### Given task 1
Answer these three questions from the excerpt on bond coupons, one answer per line, marked as the questions are:
(a) What kind of payment must such paper provide for, according to the first paragraph?
(b) In McClure v. Township of Oxford, what does a coupon's reference to the bonds put the purchaser upon?
(c) In The City v. Lamson, what sum did the bond covenant to pay the bearer, and in how many years?

### Page extract
If, however, these coupons containe notice to the holders of any facts or circumstances showing that the time of their payment was subject to a contingency over which the holder had no control, and which might postpone their payment indefinitely, then they could not be said to be bona fide holders thereof, as the negotiability of the paper would be thereby destroyed. It is undoubtedly the general rule that the bonds of railroad, manufacturing, municipal and other like corporations, payable to bearer, issued for the purpose of securing loans of money, are, in this country, deemed negotiable, and coupons thereto attached partake of the same character. (Rorer on Railroads, 250; Evertson v. Bank of Newport, 66 N.Y. 14; Thompson v. Lee County, 3 Wall. 327; Commissioners v. Aspinwall, 21 How. [U.S.] 539.) But when such instruments contain special stipulations and their payment is subject to contingencies not within the control of their holders, they are, by established rules, deprived of the character of negotiable instruments, and become exposed to any defense existing thereto, as between the original parties to the instrument. It is essential by such rules that such paper should provide for the unconditional payment to a person, or order, or bearer, of a certain sum of money at a time capable of exact ascertainment. (3 R.S. [7th ed.] 2243, Daniels Negotiable Instruments, §§ 27-104; Evertson v. Bank of Newport, supra; Frank v. Wessels, 64 N.Y. 155; Dinsmore v. Duncan, 57 id. 580.) It would seem, therefore, if these coupons were subject to the condition that the time of their payment could be changed, altered and postponed from time to time at the option of a majority of the holders of the series of bonds simultaneously issued therewith, it would deprive them of one of the essential characteristics of negotiable paper.

It was held in McClure v. Township of Oxford ( 94 U.S. 429), in an action upon coupons detached from the bonds of a municipal corporation, which were substantially similar in form to the coupons under consideration, that the bonds "carried upon their face unmistakable evidence that the forms of law under which they purported to have been issued had not been complied with. * * * This suit was brought upon coupons detached from the bonds purchased by the plaintiff in error, before maturity, but, upon their face, they refer to the bonds, and purport to be for the semi-annual interest accruing thereon. This puts the purchaser upon inquiry for the bonds, and charges him with notice of all they contain."

The City v. Lamson (9 Wall. 478), was an action brought upon coupons detached from the bonds of a municipal corporation, and it was there held that the action was not barred by the lapse of time which would outlaw a simple contract debt, but that there was "but one contract and that evidenced by the bond, which covenanted to pay the bearer five hundred dollars in twenty years, with semi-annual interest at the rate of ten per cent per annum. * * * The coupon is simply a mode agreed on between the parties for the convenience of the holder in collecting the interest as it becomes due. Their great convenience and use in the interests of business and commerce should commend them to the most favorable view of the court; but even without this consideration, looking at their terms, and in connection with the bond of which they are a part, and which is referred to on their face, in our judgment it would be a departure from the purpose for which they were issued, and from the intent of the parties to hold, when they are cut off from the bond for collection that the nature and character of the security changes and becomes a simple contract-debt instead of partaking of the nature of the higher security of the bond which exists for the same indebtedness." It was, therefore held that the coupons did not outlaw until the statutory time had run against the bond. The clear implication from the doctrines of this case seems to be that although an action may be maintained upon the coupons without the production of the bond, a recovery must be based upon the obligation contained in the bond, and that no recovery can be had contrary to the agreement therein expressed. ( Clark v. Iowa City, 20 Wall. 583.)

### Stored rows

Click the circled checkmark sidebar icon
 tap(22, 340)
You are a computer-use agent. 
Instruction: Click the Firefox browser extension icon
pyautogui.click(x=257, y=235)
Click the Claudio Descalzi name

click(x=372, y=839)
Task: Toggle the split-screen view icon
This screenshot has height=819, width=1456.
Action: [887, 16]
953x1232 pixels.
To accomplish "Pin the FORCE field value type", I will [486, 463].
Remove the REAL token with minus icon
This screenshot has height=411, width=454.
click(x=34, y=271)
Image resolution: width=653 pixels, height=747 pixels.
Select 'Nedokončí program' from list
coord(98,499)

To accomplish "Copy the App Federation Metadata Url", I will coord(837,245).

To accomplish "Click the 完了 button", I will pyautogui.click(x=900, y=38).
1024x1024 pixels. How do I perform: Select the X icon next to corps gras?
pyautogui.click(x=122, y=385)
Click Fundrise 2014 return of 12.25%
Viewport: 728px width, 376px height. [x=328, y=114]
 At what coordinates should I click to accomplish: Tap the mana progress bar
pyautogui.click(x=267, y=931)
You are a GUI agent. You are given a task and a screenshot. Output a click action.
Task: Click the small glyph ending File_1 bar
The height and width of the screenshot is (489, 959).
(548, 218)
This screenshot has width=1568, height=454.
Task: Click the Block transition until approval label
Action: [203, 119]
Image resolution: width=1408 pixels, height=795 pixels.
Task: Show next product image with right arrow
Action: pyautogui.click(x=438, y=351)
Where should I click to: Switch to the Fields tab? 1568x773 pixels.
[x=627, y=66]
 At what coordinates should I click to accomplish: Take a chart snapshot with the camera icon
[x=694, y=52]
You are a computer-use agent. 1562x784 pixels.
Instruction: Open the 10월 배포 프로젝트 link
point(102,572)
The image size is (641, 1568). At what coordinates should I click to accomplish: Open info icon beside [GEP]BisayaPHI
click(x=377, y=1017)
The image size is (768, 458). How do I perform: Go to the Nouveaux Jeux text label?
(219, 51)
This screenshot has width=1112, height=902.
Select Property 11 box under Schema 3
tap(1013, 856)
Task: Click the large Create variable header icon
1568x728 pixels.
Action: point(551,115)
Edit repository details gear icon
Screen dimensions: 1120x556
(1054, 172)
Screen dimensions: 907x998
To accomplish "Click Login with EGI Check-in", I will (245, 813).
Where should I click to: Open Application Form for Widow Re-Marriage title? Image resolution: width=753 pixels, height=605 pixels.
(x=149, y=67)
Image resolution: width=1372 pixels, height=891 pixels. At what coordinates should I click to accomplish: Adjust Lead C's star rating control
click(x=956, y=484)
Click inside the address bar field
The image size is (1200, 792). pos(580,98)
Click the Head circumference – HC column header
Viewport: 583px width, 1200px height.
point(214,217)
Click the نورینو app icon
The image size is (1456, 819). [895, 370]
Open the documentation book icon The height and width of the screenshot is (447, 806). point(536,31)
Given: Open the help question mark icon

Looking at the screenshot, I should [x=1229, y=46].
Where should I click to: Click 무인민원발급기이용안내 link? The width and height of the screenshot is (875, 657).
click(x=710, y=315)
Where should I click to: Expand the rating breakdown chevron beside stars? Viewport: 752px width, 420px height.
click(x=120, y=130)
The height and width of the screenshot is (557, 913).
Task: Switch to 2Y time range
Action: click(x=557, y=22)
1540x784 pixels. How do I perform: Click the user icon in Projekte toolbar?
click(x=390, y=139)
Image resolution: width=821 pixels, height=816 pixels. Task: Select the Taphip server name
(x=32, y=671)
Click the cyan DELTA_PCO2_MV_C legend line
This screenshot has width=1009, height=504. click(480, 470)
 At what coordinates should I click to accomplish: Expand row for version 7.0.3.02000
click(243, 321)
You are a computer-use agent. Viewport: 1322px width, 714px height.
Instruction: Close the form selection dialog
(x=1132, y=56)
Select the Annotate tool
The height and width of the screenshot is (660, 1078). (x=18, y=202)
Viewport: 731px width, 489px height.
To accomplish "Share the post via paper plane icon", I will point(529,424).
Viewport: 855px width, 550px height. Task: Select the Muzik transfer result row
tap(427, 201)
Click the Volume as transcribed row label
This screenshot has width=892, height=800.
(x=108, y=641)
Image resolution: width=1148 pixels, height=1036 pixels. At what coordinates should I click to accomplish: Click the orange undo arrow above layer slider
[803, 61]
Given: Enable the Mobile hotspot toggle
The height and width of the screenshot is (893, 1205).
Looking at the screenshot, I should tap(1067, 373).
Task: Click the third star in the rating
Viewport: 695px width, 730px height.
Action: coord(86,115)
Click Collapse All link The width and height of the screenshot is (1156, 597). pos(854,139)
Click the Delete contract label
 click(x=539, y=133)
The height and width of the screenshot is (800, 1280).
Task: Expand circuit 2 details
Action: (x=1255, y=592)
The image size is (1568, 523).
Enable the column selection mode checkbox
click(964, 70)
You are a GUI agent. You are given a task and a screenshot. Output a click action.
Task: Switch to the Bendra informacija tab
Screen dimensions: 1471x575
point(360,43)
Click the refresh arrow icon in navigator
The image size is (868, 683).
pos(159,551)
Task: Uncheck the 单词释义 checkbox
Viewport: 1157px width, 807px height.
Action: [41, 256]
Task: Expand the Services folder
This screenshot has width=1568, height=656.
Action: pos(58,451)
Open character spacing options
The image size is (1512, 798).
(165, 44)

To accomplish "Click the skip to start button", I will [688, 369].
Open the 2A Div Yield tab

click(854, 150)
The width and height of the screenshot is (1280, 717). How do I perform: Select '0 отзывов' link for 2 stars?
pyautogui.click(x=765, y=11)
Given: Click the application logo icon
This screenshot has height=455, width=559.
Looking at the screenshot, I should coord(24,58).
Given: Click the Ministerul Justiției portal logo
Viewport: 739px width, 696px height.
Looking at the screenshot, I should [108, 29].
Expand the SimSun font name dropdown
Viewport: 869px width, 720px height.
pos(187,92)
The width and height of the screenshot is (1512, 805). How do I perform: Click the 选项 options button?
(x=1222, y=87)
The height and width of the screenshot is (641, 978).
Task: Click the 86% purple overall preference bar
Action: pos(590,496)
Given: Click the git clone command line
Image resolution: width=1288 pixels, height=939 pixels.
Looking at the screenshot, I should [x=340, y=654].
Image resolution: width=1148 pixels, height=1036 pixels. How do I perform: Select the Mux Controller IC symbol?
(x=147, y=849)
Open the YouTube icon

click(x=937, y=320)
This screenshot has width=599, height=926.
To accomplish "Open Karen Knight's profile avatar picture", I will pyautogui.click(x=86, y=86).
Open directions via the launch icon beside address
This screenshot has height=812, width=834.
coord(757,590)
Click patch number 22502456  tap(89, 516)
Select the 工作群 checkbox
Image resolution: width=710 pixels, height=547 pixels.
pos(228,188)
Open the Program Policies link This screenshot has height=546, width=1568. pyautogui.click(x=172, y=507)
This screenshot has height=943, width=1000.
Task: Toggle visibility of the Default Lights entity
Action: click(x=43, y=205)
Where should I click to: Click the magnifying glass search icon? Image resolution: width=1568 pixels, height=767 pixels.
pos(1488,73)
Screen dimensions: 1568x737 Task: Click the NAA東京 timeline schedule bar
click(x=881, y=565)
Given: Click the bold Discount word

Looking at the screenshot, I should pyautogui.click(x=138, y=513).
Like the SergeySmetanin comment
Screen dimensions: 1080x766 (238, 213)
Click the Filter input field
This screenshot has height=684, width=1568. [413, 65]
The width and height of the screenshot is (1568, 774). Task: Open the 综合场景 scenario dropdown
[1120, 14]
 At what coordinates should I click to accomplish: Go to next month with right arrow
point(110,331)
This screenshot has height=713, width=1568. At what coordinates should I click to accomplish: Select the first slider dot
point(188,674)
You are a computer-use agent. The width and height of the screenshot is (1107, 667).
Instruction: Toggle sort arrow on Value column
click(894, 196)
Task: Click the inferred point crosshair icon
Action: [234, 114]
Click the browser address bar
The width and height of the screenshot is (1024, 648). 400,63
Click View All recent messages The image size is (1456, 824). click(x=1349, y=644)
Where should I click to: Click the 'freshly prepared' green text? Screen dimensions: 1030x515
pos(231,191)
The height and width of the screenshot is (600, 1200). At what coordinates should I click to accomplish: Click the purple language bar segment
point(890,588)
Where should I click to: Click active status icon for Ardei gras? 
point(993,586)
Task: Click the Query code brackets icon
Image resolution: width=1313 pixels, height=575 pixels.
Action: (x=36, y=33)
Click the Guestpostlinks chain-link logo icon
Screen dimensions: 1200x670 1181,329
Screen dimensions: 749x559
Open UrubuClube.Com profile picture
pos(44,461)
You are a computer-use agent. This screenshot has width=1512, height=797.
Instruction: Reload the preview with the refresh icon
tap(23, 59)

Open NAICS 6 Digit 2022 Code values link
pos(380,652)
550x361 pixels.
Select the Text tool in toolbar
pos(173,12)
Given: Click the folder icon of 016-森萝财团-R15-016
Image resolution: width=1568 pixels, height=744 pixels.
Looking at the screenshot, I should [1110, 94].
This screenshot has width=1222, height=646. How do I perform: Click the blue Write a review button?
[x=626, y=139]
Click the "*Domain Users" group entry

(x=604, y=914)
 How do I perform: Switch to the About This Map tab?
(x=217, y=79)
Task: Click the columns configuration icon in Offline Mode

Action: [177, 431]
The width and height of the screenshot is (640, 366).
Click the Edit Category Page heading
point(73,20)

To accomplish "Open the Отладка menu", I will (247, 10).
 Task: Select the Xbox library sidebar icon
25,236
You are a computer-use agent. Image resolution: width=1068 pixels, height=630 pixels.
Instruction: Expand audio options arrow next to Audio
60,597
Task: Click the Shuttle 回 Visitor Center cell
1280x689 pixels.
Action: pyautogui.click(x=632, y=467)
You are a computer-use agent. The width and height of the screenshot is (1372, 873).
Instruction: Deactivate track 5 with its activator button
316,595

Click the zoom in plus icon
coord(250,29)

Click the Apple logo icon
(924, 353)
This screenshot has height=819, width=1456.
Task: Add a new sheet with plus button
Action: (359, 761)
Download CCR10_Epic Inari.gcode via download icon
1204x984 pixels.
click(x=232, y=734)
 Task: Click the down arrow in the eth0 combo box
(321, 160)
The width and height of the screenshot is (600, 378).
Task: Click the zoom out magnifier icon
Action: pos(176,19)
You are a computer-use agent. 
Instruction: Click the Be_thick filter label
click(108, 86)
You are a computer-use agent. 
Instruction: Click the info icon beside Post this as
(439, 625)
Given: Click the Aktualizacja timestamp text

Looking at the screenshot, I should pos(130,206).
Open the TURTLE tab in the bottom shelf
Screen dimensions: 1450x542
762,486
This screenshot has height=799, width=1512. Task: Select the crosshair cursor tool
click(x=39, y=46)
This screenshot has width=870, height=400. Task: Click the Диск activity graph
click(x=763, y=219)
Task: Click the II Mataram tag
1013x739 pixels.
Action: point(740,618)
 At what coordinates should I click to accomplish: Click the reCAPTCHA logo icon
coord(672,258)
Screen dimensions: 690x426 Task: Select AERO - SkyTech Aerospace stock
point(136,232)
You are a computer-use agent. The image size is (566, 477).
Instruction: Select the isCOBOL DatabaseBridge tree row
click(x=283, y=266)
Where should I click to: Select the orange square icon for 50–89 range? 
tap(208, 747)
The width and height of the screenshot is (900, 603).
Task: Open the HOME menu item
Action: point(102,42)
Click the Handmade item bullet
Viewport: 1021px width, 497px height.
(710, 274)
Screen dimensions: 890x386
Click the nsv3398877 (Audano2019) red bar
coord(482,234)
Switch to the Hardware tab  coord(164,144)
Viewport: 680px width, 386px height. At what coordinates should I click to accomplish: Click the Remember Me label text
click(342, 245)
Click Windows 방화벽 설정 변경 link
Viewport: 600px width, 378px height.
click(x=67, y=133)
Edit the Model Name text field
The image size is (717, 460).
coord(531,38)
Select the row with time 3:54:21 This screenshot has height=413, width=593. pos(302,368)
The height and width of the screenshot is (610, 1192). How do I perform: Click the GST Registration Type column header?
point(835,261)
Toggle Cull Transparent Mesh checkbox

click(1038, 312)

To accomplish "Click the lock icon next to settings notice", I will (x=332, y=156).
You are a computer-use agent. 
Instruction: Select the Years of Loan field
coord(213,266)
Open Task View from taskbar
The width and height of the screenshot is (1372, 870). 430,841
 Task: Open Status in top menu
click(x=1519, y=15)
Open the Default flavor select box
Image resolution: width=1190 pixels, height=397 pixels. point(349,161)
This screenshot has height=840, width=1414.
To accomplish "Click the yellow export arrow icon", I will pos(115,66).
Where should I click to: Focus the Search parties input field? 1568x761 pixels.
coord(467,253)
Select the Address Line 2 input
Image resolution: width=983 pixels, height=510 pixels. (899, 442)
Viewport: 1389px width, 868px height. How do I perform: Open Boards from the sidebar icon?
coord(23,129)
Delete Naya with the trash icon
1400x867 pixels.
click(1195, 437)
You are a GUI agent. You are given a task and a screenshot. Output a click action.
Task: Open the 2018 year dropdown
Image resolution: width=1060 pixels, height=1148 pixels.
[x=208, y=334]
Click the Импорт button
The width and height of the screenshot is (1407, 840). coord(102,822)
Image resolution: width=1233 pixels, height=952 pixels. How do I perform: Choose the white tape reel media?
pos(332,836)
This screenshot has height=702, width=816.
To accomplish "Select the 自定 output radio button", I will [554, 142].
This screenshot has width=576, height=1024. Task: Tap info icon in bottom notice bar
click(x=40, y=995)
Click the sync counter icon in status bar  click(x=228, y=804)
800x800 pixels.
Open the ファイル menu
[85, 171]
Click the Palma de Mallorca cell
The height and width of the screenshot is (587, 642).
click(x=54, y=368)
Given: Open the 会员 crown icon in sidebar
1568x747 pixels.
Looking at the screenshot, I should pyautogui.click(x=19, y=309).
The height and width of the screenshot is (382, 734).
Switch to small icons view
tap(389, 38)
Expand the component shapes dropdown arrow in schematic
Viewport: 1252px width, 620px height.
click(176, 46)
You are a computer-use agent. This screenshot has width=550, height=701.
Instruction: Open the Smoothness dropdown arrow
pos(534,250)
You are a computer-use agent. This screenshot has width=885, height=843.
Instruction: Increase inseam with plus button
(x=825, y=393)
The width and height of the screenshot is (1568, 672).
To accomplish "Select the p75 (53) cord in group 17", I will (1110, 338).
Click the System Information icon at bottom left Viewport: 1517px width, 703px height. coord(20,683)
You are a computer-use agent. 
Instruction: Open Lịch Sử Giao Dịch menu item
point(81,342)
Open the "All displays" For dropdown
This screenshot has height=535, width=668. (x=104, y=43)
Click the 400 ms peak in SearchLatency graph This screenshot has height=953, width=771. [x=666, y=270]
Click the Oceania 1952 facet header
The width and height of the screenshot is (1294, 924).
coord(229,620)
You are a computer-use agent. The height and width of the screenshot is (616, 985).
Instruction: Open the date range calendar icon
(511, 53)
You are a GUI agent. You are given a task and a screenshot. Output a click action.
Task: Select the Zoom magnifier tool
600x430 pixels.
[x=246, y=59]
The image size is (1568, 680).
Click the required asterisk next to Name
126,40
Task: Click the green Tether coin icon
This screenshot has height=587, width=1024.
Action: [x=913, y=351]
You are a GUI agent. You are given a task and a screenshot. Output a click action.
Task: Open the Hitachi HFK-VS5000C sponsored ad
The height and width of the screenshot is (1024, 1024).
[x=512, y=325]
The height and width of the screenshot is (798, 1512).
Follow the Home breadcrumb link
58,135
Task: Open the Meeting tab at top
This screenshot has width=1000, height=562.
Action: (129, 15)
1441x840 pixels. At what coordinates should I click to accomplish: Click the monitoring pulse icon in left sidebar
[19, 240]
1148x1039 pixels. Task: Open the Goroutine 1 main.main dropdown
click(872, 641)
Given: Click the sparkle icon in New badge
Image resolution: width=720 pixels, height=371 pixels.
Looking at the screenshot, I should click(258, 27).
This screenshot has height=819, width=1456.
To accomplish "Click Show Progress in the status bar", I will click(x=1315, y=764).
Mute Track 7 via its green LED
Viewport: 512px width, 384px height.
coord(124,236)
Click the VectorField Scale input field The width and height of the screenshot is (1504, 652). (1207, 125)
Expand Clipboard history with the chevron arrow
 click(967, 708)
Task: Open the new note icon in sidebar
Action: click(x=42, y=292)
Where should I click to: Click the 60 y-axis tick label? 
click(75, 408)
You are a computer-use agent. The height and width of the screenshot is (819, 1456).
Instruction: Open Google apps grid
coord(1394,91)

### Given task 2
Write out the lines of the records exactly, beginning with the line that contains "Screen dimensions: 749x559" and continuing through the line that contains "Looking at the screenshot, I should [1110, 94].", with both of those lines included.

### Reply 1
(a) The unconditional payment to a person, or order, or bearer, of a certain sum of money at a time capable of exact ascertainment.
(b) It puts the purchaser upon inquiry for the bonds.
(c) Five hundred dollars, in twenty years.

### Reply 2
Screen dimensions: 749x559
Open UrubuClube.Com profile picture
pos(44,461)
You are a computer-use agent. This screenshot has width=1512, height=797.
Instruction: Reload the preview with the refresh icon
tap(23, 59)

Open NAICS 6 Digit 2022 Code values link
pos(380,652)
550x361 pixels.
Select the Text tool in toolbar
pos(173,12)
Given: Click the folder icon of 016-森萝财团-R15-016
Image resolution: width=1568 pixels, height=744 pixels.
Looking at the screenshot, I should [1110, 94].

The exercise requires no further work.